-- Task description --
The lines from the one holding "Expand the Välj filter dropdown" through the end of the records below are to be written out exactly, and nothing else; pictures are to be left out.

┌──

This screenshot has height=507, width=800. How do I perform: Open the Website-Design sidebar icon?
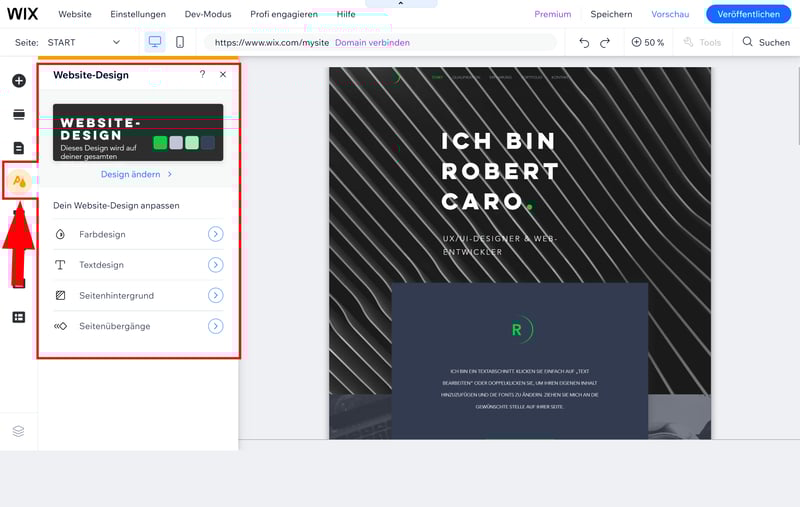(x=19, y=181)
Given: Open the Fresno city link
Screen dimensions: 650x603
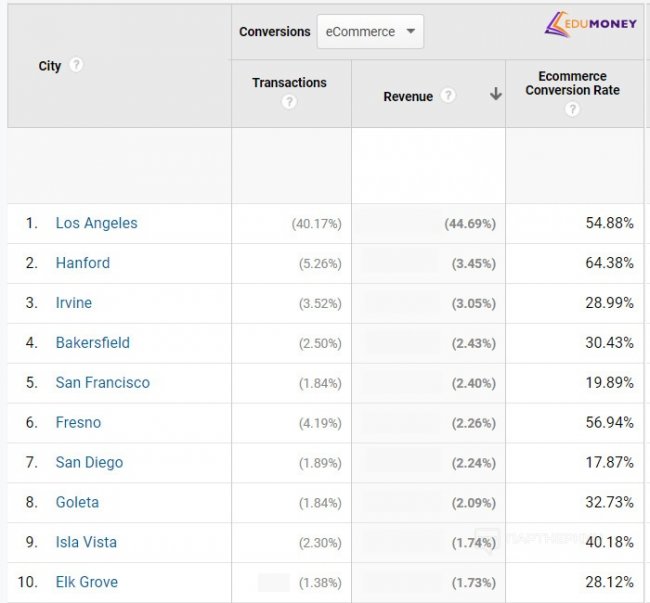Looking at the screenshot, I should point(78,423).
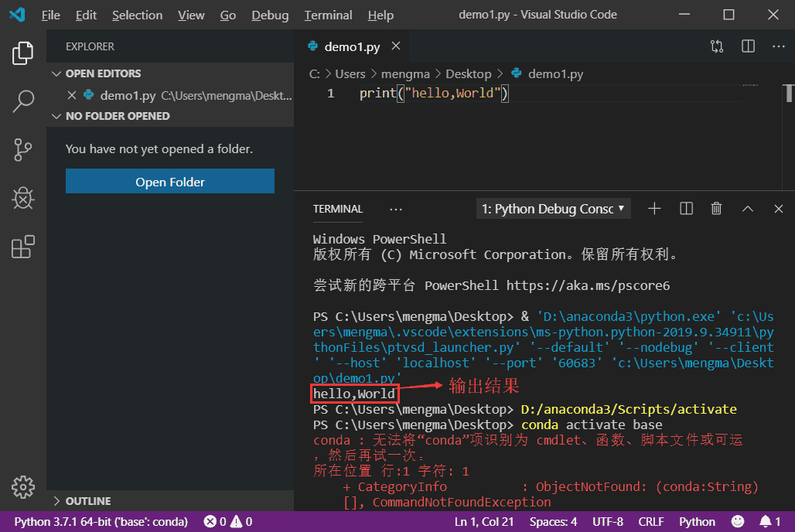
Task: Open the Python Debug Console terminal dropdown
Action: point(553,208)
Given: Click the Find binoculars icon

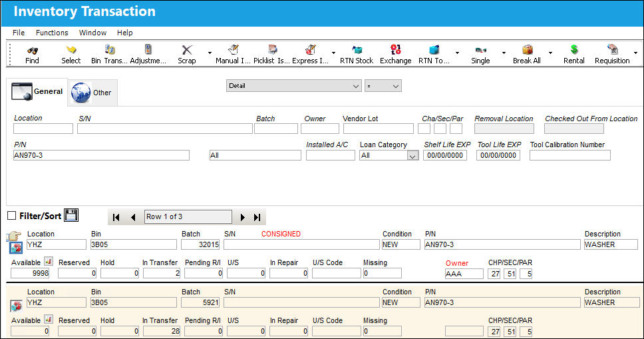Looking at the screenshot, I should (x=32, y=50).
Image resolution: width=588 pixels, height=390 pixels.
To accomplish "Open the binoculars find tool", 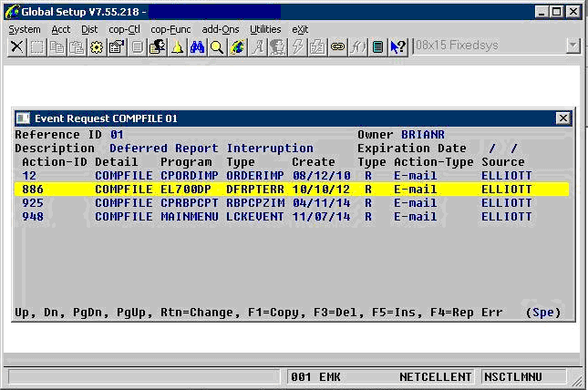I will coord(196,46).
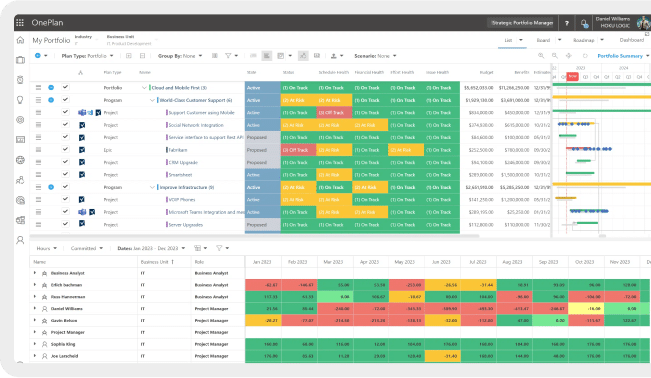Expand Daniel Williams resource row
This screenshot has width=651, height=378.
click(x=35, y=308)
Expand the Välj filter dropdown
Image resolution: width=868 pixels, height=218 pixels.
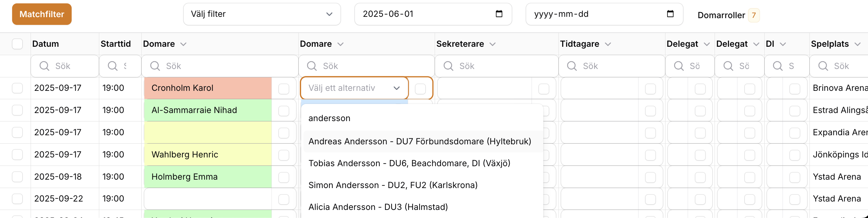click(262, 14)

└──

-- Exercise answer --
Expand the Välj filter dropdown
Image resolution: width=868 pixels, height=218 pixels.
click(262, 14)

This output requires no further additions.